Source data:
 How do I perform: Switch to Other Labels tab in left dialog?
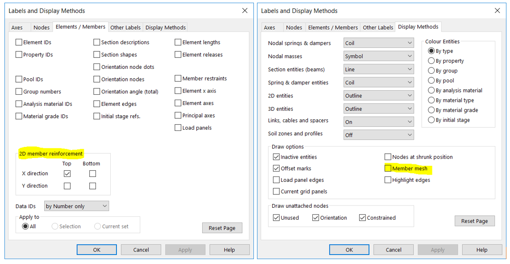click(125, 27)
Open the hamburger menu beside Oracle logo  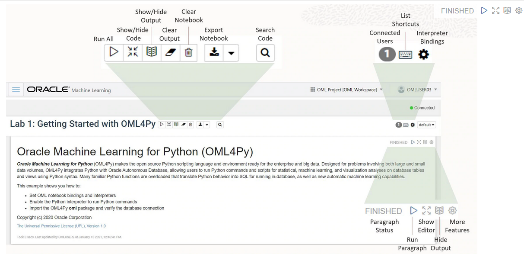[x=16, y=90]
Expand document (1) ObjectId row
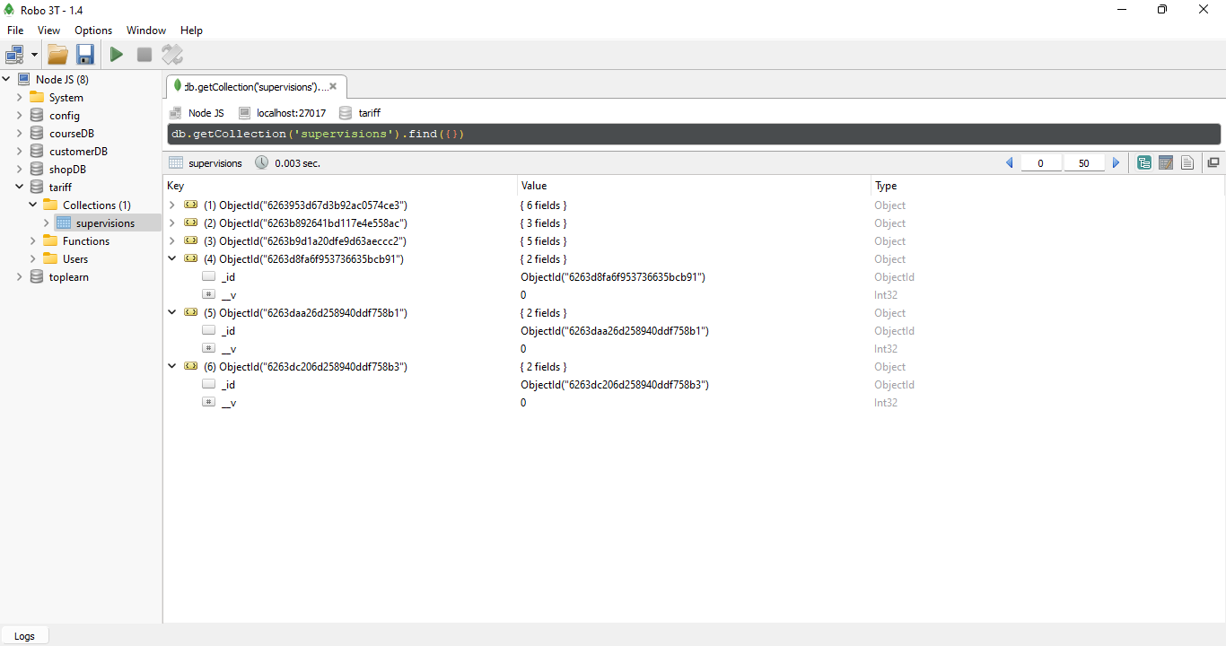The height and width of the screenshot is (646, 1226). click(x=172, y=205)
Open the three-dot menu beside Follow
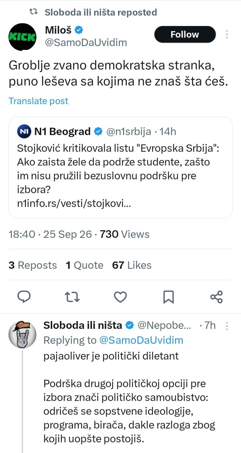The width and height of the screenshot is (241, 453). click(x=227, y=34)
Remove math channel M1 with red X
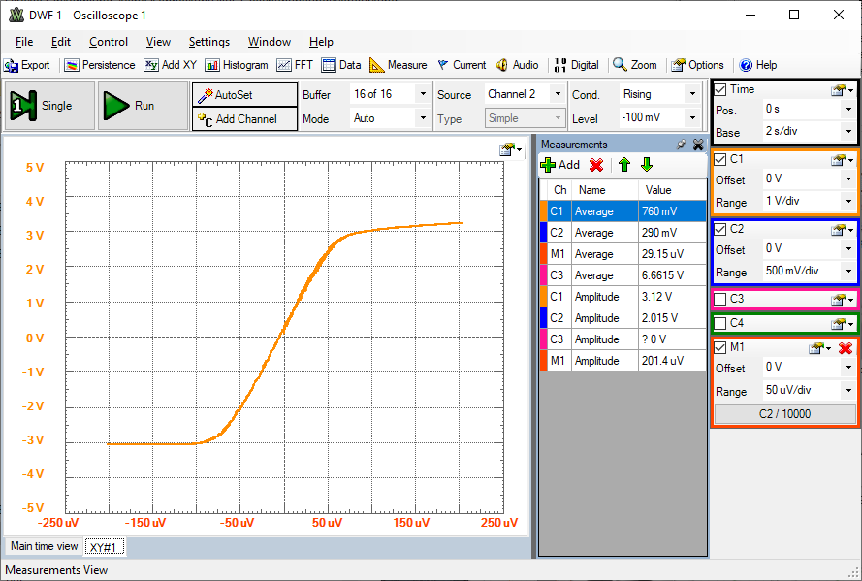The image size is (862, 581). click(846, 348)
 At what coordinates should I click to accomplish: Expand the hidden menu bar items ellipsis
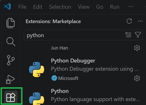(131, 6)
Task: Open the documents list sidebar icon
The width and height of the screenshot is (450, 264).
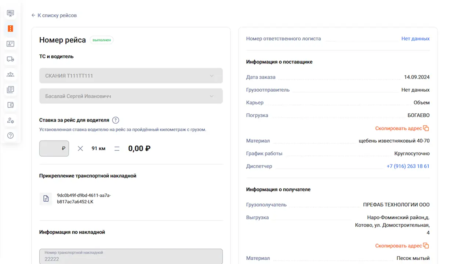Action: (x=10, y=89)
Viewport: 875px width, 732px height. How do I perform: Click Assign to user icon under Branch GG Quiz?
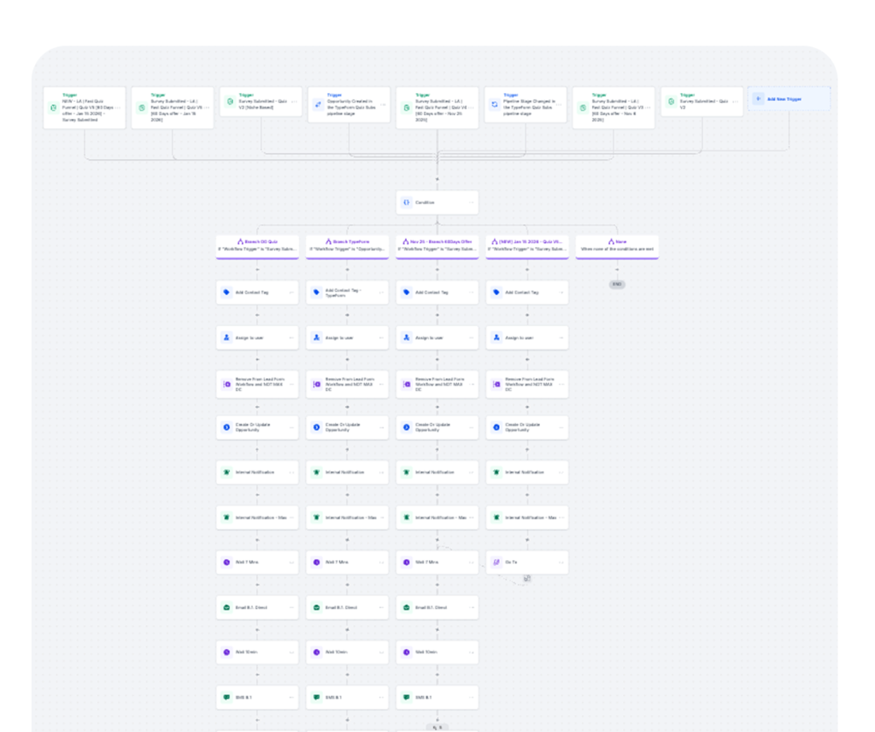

Action item:
Search the lines above for the string "icon" and copy each line that has it.

Response to this exercise:
Task: Open the documents list sidebar icon
Viewport: 875px width, 732px height. How do I perform: Click Assign to user icon under Branch GG Quiz?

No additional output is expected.